§ **YOUR INSTRUCTIONS**: In the passage below on memory protection, what can a 32-bit based pointer not access?

That's simply not true, or rather, the claim that segmentation would prevent it is incorrect. Supervisor-mode pages have exactly the same degree of protection as supervisor-mode segments - a wild userland pointer to a supervisor data page is still going to be blocked by the protection mechanisms, because the page is marked as supervisor access only. A wild pointer in the kernel? True, that can access any virtual address currently mapped for the process, but the majority of addresses won't be mapped at all, meaning that a page fault will be caught by the memory manager, which presumably can determine that the page shouldn't be accessible and raise a protection fault. If it does hit an address that is live, then yes, a kernel bug can have the effect you describe - but the same is just as true with segmentation. A corrupted supervisor-mode pointer is a supervisor-mode pointer, period.


In the example I provided, long mode used a 64-bit linear pointer while the RDOS driver used a 32-bit based pointer. A 32-bit based pointer simply cannot access anything outside of the driver's own data segment, while a 64-bit linear pointer can access everything that is mapped in the linear address space, including vital kernel data and physical memory (if mapped).

§ **DATASET CONTENT**:
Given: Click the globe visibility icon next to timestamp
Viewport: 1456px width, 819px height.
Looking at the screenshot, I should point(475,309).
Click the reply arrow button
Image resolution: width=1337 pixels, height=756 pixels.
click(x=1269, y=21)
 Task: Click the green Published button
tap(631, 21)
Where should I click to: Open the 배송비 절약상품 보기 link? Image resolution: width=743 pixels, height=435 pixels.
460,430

---

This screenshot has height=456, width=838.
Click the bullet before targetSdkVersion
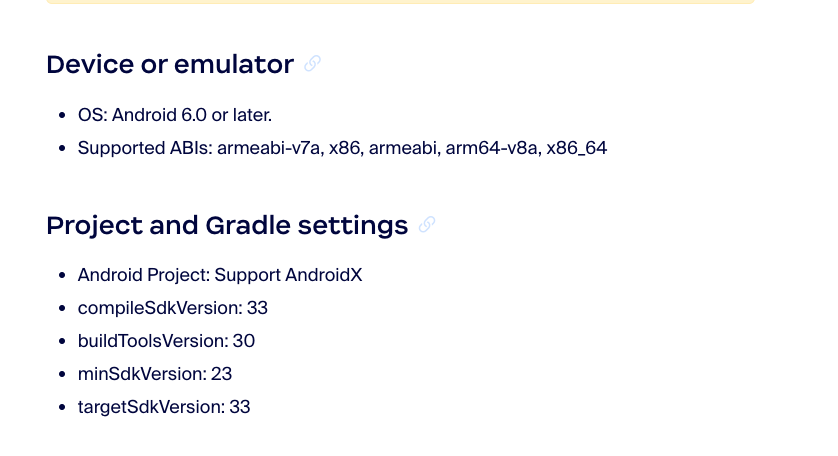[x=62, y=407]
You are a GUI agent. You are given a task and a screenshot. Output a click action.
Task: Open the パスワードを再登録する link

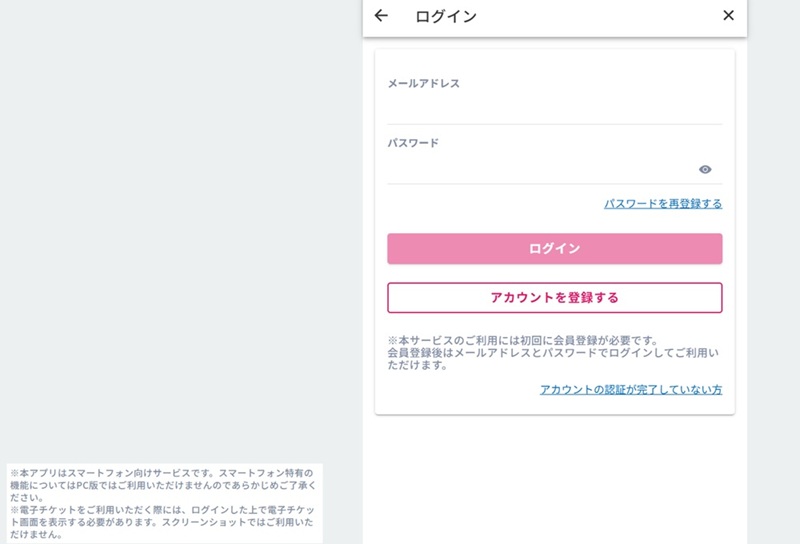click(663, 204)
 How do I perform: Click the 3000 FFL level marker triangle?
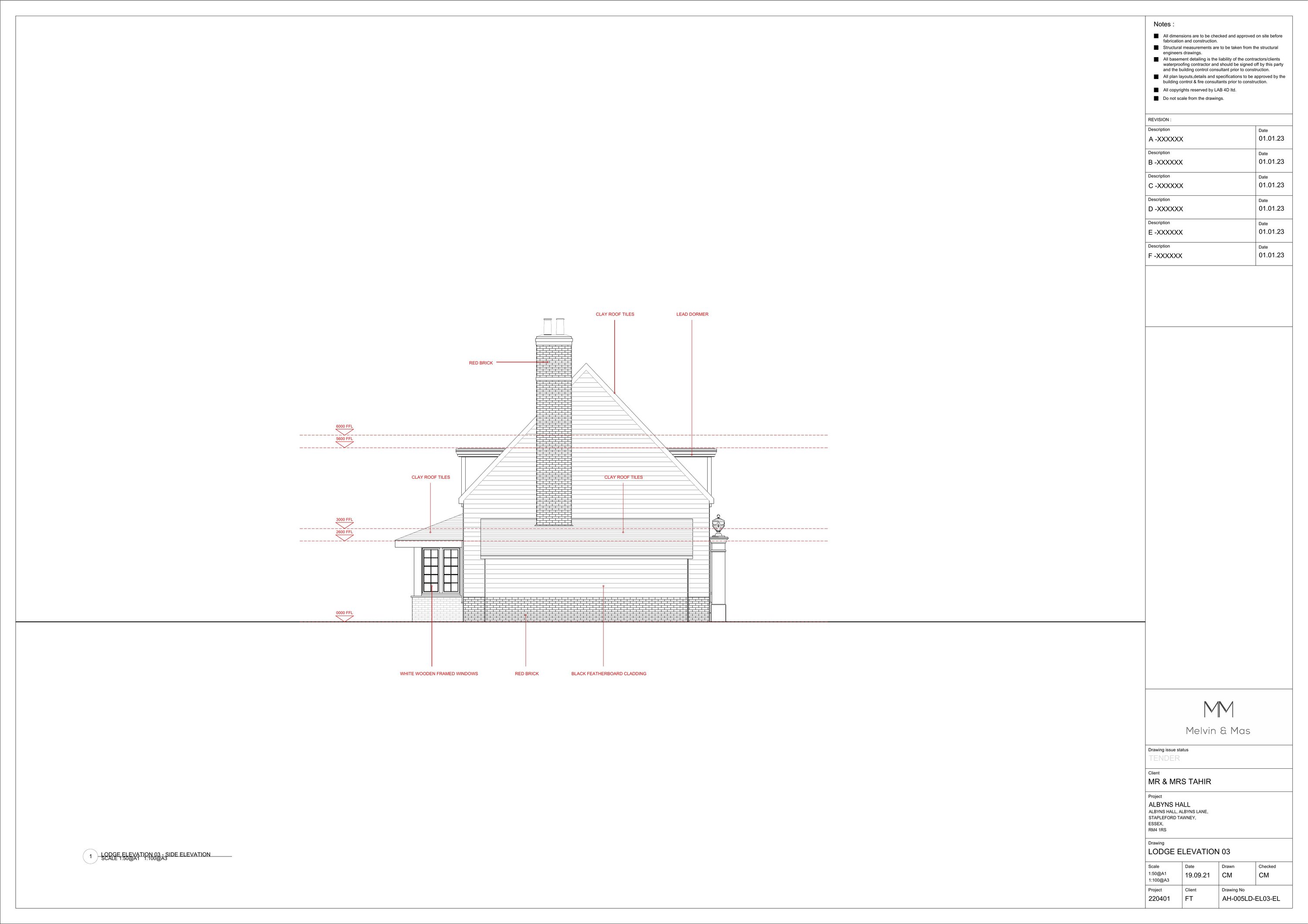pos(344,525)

§ **ANSWER FOR THIS EXERCISE**: Anything outside the driver's own data segment.